Oil prices fell in early Asian trade on Tuesday as expectations of renewed negotiations between the United States and Iran eased concerns about further disruptions to global energy supplies.
The global benchmark Brent crude dropped by around 1% to $98.40 per barrel, while US-traded crude declined by 1.7% to $97.40. The decline followed comments from former US President Donald Trump, who indicated that Iran had reached out to Washington regarding a potential agreement.
Speaking to reporters outside the White House, Trump stated that Tehran was interested in resuming discussions and “would like to make a deal very badly.” The remarks signaled a possible shift toward diplomacy after heightened tensions in recent days.
Oil prices had earlier surged above $100 per barrel after the United States ordered a blockade of Iranian ports following the collapse of negotiations over the weekend. The escalation raised fears of supply disruptions, particularly given Iran’s strategic position in global energy markets.
According to a report by the The New York Times, Iran proposed suspending uranium enrichment for up to five years as part of a potential agreement. However, the United States reportedly rejected the offer, insisting on a longer suspension period of up to 20 years. The report, citing officials from both countries, noted that while proposals have been exchanged, significant differences remain.
Talks between Washington and Tehran, reportedly held in Pakistan, have not yet resulted in a breakthrough. Despite this, the discussions indicate that diplomatic channels remain open, with the possibility of a second round of face-to-face negotiations.
The White House has not officially commented on the latest developments.

# EXERCISE DATA
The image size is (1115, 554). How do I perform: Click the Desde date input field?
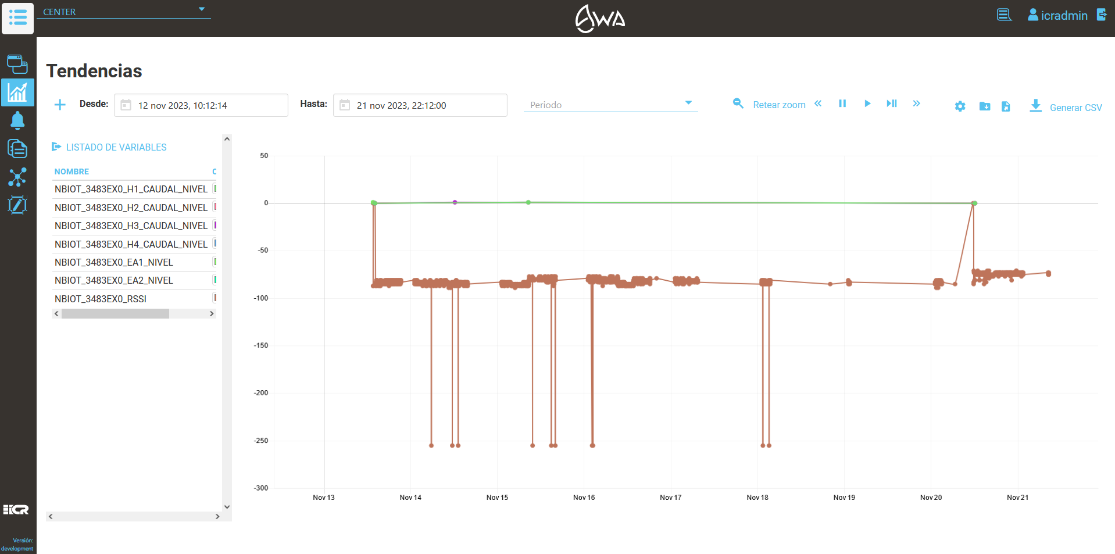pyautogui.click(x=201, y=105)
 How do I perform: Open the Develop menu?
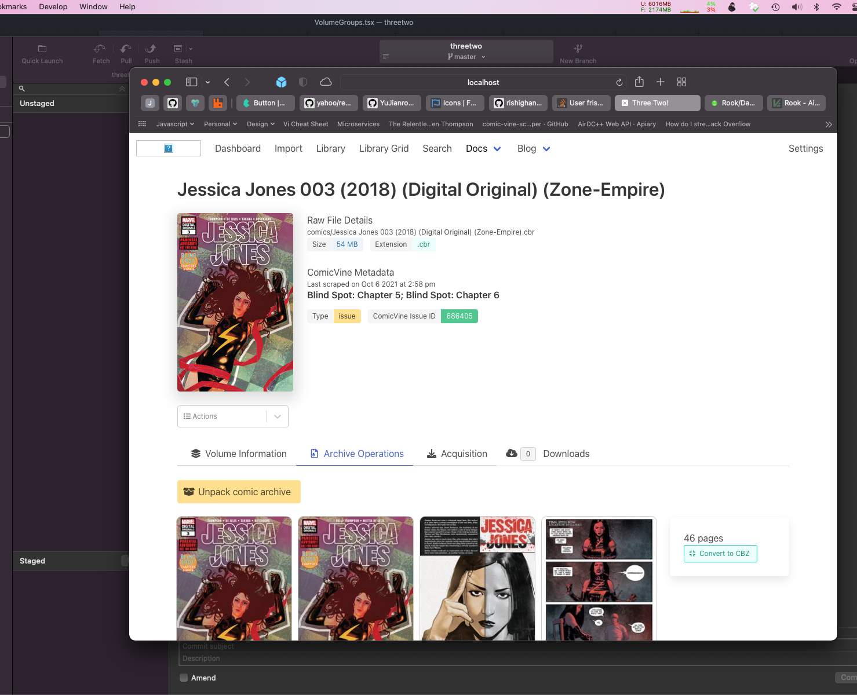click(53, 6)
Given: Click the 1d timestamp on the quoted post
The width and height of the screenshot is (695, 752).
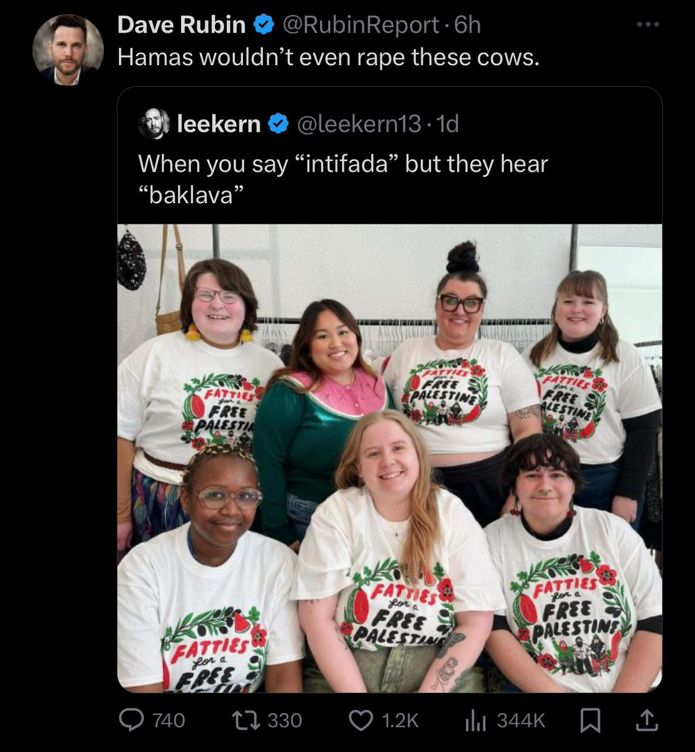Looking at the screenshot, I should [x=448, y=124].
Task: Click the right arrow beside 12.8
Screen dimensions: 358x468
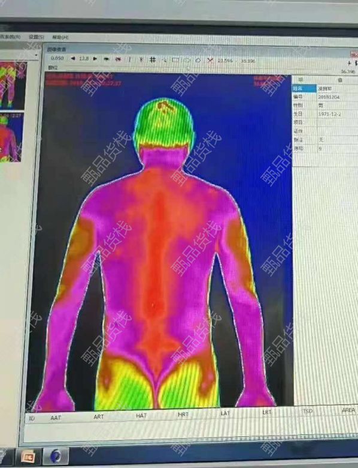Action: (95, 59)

# EXERCISE A
In the passage on oil prices, how long a suspension of uranium enrichment did the United States reportedly insist on?
# EXERCISE B
Continue the passage on oil prices from its last sentence.

# FINAL ANSWER A
Up to 20 years.

# FINAL ANSWER B
Meanwhile, Asian financial markets responded positively to the easing concerns. Japan’s Nikkei 225 rose by 2.6%, while South Korea’s Kospi gained more than 3%, reflecting improved investor sentiment.
The broader context remains shaped by ongoing tensions in the Gulf region. The Strait of Hormuz, through which nearly 20% of global oil and gas shipments pass, has emerged as a critical flashpoint. Iran has threatened to target vessels transiting the strait in response to US-Israeli strikes since late February, raising concerns about the continuity of global energy flows.
Countries across Asia, which rely heavily on energy imports from the Gulf, have been particularly affected by the volatility in oil prices and supply uncertainty.
US Energy Secretary Chris Wright stated that oil prices could continue to rise in the coming weeks if shipping disruptions persist. He noted that prices are likely to peak when maritime traffic resumes through the Strait of Hormuz, which remains effectively constrained.
The situation highlights the continued sensitivity of global energy markets to geopolitical developments. While renewed diplomatic signals have temporarily eased market pressure, unresolved differences between the US and Iran, along with ongoing regional tensions, continue to pose risks to energy stability.